Sorry for the confusion.

I can't be guaranteed that the lines are held between writes, as they are 2-way. Who knows.

I'd rather find a hardware solution, anyhow.

As for the READ pulse, I saw an example of where they wired up a cap between a RD and RXE pin. It seemed to work for the author; I'll have to experiment.

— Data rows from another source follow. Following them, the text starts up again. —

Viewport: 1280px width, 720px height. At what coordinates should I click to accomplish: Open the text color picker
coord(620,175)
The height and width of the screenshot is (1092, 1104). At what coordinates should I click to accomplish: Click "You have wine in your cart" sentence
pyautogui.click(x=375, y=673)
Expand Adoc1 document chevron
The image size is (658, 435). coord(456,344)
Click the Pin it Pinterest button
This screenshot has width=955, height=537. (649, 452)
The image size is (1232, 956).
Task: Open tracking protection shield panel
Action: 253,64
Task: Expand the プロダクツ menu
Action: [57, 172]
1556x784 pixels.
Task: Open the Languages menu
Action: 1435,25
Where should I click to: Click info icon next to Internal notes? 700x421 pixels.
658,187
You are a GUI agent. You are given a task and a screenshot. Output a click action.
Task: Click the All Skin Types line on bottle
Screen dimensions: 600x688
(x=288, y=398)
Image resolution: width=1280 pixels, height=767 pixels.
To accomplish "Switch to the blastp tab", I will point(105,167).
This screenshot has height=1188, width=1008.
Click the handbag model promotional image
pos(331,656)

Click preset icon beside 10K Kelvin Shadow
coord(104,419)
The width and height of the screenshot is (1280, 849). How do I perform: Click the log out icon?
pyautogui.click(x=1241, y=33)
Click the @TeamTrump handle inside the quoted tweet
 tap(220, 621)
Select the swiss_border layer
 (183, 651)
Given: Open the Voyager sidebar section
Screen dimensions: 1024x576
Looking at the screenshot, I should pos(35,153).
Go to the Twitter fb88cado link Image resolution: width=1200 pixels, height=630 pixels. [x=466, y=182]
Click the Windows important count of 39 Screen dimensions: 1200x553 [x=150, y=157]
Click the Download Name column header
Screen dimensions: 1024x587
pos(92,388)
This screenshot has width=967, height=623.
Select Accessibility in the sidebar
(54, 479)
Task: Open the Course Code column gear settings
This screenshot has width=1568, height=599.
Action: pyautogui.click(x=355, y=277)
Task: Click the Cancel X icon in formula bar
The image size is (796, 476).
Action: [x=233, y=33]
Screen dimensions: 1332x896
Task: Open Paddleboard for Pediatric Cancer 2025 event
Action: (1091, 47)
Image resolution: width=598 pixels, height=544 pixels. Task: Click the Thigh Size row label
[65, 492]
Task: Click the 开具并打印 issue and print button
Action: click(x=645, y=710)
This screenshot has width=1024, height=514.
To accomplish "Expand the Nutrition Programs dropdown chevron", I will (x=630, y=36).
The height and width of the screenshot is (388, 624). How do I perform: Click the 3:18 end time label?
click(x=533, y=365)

Gizmos that I'm familiar with that are similar to the USBMOD4 (including the parallel port) hold output line states as is when successive writes to them have the output line in the same state. An example of this would be writing a byte to the USBMOD4 to make its D0, D1, D2, and D3 high. Then the next byte sent to the USBMOD4 makes D0, D1, D2, D3, and D4 high. Then the next byte sent to the USBMOD4 (same byte as the first) makes D0, D1, D2, and D3 high, with D4 going back low. During these byte writes, D0, D1, D2, and D3 stay high with out change, with the net effect of D4 being clocked high and then low. If this is the way the USBMOD4 actually works, then you can individually control ~120 lines hi/lo using 17 74HCT259 chips. That is what is going on at the below link. I assume your 74259 chip operates similar to the

74HCT259 chips I use.

"sryth" schreef in bericht news: snipped-for-privacy@z14g2000cwz.googlegroups.com...

Why is that? If your dataword is D0-D7 you could do this:

D0 D1 D2 D3 D4 D5 D6 D7

0 0 0 0 1 0 1 0 -> setting up D4-D7 1 1 0 0 1 0 1 0 -> setting up D4-D7 with the same data, and D0-D3 0 0 0 0 1 0 1 0 -> setting up D4-D7 with the same data, and D0-D3

0 0 0 0 0 1 1 0 -> setting up D4-D7 with new data

1 1 0 0 0 1 1 0 -> setting up D4-D7 with the same data, and D0-D3 0 0 0 0 0 1 1 0 -> setting up D4-D7 with the same data, and D0-D3

Just use more write cycles. You can do it in two cycles, but I don't know on which edge your D0-D3 decoder/latch works.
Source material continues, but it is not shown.